Following Fedor Emelianenko’s fifth knockout loss of his career, and with recent talks of retirement, we revisit the question: What is Fedor’s legacy?

For years, Fedor Emelianenko was the UFC’s golden snitch. The big fighter they could never quite catch. Despite fighting in other large promotions such as PRIDE, Strikeforce, and later Bellator, the UFC could never quite get the ‘Last Emperor’ under contract. Throughout years there was always talk, and even discussion of a fight against Brock Lesnar in 2010 at Cowboy’s Stadium in Dallas. However, all the talk never lead to him joining the largest Mixed Martial Arts organization in the world.

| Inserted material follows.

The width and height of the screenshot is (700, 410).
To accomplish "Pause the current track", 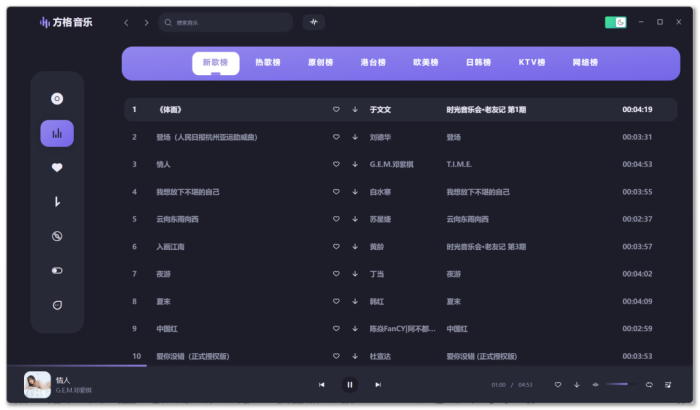I will [x=349, y=384].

Due to the Russian great never signing with the UFC, there was always criticism. Especially in recent years. Those critical of Fedor never joining the UFC began calling him a can-crusher, with some going as far to call some of his fights fixed. Chael Sonnen didn’t exactly help matters. However, just a single glance at Fedor’s storied career and resume can put all of that criticism to bed.

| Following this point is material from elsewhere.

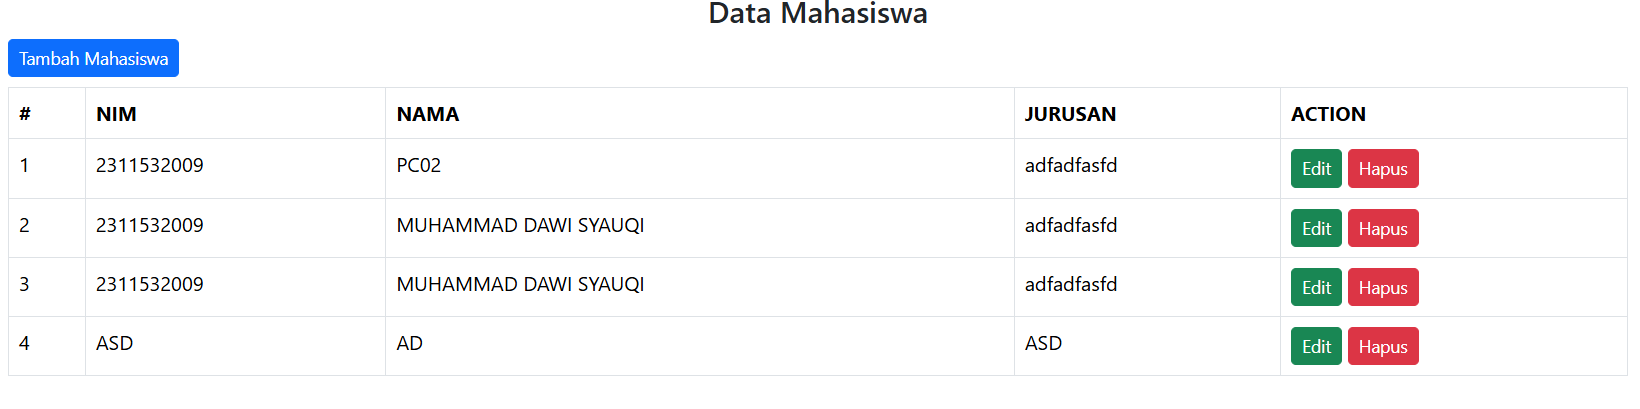This screenshot has width=1640, height=409.
Task: Click the ACTION column header
Action: (1328, 114)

In Fedor Emelianenko’s prime, the best heavyweights in the world were in PRIDE. While the UFC’s heavyweight division featured Andrei Arlovski and Tim Sylvia treating the championship like a hot potato, the likes of Mirko Cro Cop, Antonio Nogueira, Kevin Randleman, Mark Coleman, Mark Hunt, and Wanderlei Silva (okay, he wasn’t a true heavyweight) were all squaring off in the ring. While one might argue the UFC was the better overall organization at the time, looking at the talent at heavyweight, it isn’t even a comparison.

Fedor Emelianenko Bellator 208
Fedor Emelianenko Credit: Dan Doherty/Cageside Press

It’s also worth noting that from the years of 2001 to 2010, Fedor Emelianenko was barely even challenged, nevermind losing rounds. The lone moment where it looked like Fedor would fall came when he was rocked by Kazuyuki Fujita in 2003 at PRIDE 26. Despite being stunned, however, Emelianenko would come back and rock Fujita himself, prior to submitting him in the first round.

If the argument is that Fedor didn’t face quality opposition in his career because he didn’t fight in the UFC, it’s downright flawed. That couldn’t be further from the truth. Fedor Emelianenko in his almost 20-year long career defeated six UFC champions. Including the previously mentioned Arlovski and Sylvia, who would be his main opposition had he been in the UFC in his prime years. He also defeated former champions Kevin Randleman, Mark Coleman, and most recently, Frank Mir.

That’s not even mentioning Emelianenko’s victories over former title challengers who are legends of the sport in their own right. Fedor also defeated the likes of Mark Hunt and Mirko Cro Cop in PRIDE. He most recently dominated former two-division title challenger Chael Sonnen at Bellator 208, at the ripe old age of 42.

Yet with a loss comes the naysayers. Fedor Emelianenko lost at Bellator 214 to Ryan Bader via knockout, yes. He came up short in what was likely his last chance at a major title. Lost the heavyweight grand prix. That isn’t what he should be remembered for. In the prime of his career, he wasn’t even touched by the bulk of the opposition that he faced. At the end of one’s career, you either go out on your back or you go out on top. The latter is very rarely the common theme.

Fedor Emelianenko’s career may have officially ended after his loss this past weekend, but that doesn’t mean we’ll remember him on his back after the Bader knockout. What we’ll remember is the incredible performances against Cro Cop, dominating Nogueira twice, and even knocking out Mir in a come from behind performance at the age of 41.

While some may debate whether Fedor is the greatest of all time, that much can never truly be known. What we do know is that in his time, the Last Emporer lived up to his name. The man couldn’t be tested as a fighter, and while the last icon of PRIDE may have fallen, it doesn’t mean that he wasn’t incredible for many, many years.